Additionally, lower staffing levels and lower wages have been associated with higher turnover, which fractures care workers’ relationships with residents and their colleagues.

Privatization in British Columbia
Over the last three decades, the LTCF sector in British Columbia has been steadily privatized as a result of a number of provincial government policies.
The entry of private investment into the LTCF sector in British Columbia was further aided by two policy reforms in the early 2000s designed to reduce the power of unions and increase labour flexibility (Longhurst et al., 2020). 

Prior to this time, publicly funded LTCFs in the province were governed by a master collective agreement negotiated by an employer group (Health Employers Association of British Columbia) and a bargaining association representing unions. This agreement standardized working conditions and workers’ rights across the province’s LTCF sector. It generated a high degree of stability for the workforce where employment in the sector was seen as providing family-supporting wages.

Since these changes in the early 2000s, numerous studies have raised concerns about the effects of privatization for the people working and living in LTCFs (Longhurst, 2017; Office of Seniors Advocate, 2020; Stinson et al., 2005). Motivated by public complaints about the quality of care that residents were receiving, the British Columbia Ombudsperson undertook a province-wide review of the long-term facility and community care system. Among the significant problems identified was the harm done by the mass firing of staff. As the British Columbia Ombudsperson observed:
Such turnovers can disrupt the lives of seniors in residential care, especially those residents
whose care needs are complex. Over time, long-term staff acquire specialized knowledge of
these needs so the simultaneous replacement of many employees can make it difficult for
the seniors because continuity of care is disrupted. This is particularly the case for residents
with dementia. It can also be stressful to families since they often need to provide extra
support to their relatives during such transitions.

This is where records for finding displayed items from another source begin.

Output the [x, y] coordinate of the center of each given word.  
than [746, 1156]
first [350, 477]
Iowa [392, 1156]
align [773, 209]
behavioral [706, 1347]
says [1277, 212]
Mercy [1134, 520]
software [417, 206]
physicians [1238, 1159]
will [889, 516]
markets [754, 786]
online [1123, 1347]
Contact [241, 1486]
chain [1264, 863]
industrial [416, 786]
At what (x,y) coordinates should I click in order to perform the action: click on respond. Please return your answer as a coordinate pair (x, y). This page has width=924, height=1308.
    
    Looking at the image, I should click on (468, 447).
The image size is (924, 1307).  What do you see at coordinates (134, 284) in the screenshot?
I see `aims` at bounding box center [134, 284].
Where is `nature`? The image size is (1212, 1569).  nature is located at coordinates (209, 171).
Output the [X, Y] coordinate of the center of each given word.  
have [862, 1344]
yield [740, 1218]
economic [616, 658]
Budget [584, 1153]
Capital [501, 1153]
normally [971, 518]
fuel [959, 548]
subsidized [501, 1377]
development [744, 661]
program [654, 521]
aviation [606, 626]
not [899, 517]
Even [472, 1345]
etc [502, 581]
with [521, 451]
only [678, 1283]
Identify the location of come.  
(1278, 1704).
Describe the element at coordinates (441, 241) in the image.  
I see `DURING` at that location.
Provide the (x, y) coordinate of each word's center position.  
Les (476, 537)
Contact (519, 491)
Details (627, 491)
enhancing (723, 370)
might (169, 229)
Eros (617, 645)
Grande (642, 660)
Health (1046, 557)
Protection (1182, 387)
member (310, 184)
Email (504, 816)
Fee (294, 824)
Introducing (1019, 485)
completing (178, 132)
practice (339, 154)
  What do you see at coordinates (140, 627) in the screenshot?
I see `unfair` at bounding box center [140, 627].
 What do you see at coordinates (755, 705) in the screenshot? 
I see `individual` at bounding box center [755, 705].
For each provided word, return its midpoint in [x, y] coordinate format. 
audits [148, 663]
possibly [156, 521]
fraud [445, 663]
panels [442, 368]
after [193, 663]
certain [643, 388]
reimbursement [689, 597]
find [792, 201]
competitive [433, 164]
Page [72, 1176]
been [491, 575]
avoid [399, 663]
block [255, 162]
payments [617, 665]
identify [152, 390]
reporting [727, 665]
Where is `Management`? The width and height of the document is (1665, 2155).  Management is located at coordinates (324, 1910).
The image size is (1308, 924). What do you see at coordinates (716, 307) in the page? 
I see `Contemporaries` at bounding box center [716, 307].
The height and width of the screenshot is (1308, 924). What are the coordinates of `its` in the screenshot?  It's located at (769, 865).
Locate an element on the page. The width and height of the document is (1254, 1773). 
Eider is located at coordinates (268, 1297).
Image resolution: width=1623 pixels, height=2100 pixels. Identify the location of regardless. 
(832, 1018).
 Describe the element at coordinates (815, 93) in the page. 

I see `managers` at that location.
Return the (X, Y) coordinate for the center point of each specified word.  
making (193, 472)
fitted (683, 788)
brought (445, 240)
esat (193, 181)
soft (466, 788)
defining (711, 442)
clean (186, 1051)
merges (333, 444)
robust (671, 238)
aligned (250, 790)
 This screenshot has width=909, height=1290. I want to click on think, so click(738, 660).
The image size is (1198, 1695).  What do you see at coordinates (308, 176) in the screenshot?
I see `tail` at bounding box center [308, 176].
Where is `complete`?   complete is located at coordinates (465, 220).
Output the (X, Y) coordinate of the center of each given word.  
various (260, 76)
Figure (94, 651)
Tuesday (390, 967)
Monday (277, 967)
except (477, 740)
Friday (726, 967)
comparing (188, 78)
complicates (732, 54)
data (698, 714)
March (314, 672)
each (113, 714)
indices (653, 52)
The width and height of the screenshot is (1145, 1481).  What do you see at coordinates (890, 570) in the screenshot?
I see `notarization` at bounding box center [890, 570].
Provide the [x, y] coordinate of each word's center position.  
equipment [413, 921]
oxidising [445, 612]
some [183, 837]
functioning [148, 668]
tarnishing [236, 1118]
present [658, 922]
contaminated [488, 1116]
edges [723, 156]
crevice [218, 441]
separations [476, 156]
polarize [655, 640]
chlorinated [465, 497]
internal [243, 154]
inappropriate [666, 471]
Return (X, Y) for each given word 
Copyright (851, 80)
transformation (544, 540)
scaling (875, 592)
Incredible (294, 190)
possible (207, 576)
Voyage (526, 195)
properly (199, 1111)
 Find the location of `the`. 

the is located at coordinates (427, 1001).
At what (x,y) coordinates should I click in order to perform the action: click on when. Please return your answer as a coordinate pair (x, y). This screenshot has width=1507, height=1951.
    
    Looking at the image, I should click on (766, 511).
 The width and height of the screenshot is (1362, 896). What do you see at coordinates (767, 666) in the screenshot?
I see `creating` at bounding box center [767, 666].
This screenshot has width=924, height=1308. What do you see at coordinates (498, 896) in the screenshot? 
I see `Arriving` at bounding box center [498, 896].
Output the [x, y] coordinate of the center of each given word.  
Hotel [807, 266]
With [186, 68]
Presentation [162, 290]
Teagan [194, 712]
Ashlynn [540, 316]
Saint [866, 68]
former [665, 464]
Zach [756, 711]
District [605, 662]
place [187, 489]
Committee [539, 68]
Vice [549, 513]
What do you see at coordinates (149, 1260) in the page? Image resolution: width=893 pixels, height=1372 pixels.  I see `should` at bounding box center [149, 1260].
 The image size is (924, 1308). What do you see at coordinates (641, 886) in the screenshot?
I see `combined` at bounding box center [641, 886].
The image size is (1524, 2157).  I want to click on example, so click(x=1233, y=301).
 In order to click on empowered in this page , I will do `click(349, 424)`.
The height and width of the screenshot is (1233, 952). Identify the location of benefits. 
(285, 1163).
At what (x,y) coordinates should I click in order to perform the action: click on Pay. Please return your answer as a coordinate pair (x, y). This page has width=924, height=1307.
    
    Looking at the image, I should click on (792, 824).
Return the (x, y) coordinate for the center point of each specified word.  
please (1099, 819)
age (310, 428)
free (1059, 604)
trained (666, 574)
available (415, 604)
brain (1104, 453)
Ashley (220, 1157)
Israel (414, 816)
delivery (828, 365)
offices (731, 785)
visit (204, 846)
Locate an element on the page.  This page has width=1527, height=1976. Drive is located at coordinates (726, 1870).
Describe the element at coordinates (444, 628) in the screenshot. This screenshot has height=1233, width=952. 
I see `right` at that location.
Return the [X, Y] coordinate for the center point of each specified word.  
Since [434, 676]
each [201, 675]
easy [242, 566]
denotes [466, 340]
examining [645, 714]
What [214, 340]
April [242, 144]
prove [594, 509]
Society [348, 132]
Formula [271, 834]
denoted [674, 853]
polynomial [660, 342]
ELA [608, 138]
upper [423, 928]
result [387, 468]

Although the provincial government at the time did not heed concerns about the effects of subcontracting, an important response to the British Columbia Ombudspersons’ inquiry was the creation of the Office of Seniors Advocate (OSA). 

The Office of Seniors Advocate (2020) recently completed an investigation raising serious concerns about privatization in the LTCF sector and its consequences for care. Echoing research on privatization in other jurisdictions, the OSA’s investigation found that the for-profit operators provided less direct care and lower wages. Specifically, the OSA found that for-profit sector did not deliver the 207,000 hours of care that they were funded to deliver, even though they took more than $34,000,000 in profits. By contrast, the non-profit sector provided 80,000 additional hours of direct care on top of the hours that they were funded to deliver. Further, the OSA found that for-profit operators paid less than non-profit operators, spending an average of 17 per cent less per worked hour, with wages paid to care aide staff being as much as 28 per cent below the union standard rate.